だが、まだ道は続いている。チヨの記憶を完全に取り戻すため、そして封印の真実を知るために。
遠くの山頂に、霧見気象観測所の小さな影が見えた。次なる目的地。それは、さらなる記憶と、さらなる喪失を意味していた。
ポケットから影向稲荷の札を取り出し、ルカはそれを見つめた。「これが姉の記憶を取り戻す助けになる」と静江は言った。観測所では、この札が必要になるかもしれない。
「霧の中で、私たちは何を見つけるのかしら」
ルカは呟いた。失われた記憶の痛みと、チヨの姿を一瞬見た喜び。相反する感情が胸の中で渦巻いていた。一瞬だけ触れたチヨの温もりの記憶が、彼女の心を強く支えていた。

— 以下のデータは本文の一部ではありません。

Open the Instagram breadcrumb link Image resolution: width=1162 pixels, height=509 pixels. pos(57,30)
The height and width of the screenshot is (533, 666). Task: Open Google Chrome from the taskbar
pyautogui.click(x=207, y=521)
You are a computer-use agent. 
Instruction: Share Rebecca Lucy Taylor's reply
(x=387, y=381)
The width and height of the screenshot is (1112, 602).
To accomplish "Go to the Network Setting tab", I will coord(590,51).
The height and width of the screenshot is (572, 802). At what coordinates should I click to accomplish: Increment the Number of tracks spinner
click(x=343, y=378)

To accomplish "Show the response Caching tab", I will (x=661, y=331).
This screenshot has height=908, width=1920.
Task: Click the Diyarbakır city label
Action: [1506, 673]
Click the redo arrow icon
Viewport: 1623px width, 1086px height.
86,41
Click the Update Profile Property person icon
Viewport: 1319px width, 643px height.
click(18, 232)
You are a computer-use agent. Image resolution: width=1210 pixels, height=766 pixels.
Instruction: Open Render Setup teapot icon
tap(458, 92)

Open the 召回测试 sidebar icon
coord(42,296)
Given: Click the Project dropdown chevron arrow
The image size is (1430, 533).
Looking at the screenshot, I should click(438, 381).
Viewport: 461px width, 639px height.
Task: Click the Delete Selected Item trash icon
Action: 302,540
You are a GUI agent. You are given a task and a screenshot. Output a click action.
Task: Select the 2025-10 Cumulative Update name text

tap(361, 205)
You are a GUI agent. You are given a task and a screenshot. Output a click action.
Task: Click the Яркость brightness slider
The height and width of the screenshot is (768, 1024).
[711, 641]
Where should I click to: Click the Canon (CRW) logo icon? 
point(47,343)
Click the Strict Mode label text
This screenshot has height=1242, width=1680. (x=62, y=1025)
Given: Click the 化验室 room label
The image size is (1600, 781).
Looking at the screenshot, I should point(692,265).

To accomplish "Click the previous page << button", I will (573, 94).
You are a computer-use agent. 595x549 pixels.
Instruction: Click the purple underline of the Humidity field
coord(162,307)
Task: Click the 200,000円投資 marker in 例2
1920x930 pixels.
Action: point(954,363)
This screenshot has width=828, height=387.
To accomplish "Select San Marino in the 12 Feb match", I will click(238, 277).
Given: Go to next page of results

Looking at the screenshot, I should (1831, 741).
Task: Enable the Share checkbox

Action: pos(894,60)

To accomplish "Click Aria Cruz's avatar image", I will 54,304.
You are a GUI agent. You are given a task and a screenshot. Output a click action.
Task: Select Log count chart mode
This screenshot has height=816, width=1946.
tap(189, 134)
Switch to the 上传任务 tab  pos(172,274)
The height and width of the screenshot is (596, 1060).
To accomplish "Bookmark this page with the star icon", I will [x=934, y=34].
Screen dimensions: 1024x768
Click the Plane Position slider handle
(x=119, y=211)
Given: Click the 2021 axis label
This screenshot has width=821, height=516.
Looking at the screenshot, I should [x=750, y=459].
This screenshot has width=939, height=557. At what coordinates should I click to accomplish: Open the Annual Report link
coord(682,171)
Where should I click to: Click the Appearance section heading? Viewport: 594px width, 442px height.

「姉を救えなかった自分を許せない」彼女は心の奥深くで思った。だからこそ、感情を閉じ込め、自分を追い詰めてきたのだ。だが今、少しずつその氷が溶け始めているような感覚があった。
そして、彼らの上に朝靄が漂い始めた。まるで、未来を覆い隠すように。チクワが足元で低く唸り、霧の方向に金色の瞳を光らせた。まるでチヨの気配を追うように、一瞬、その背が青く輝いた。未知の記憶と新たな試練へと続く旅は、次の一歩を踏み出そうとしていた。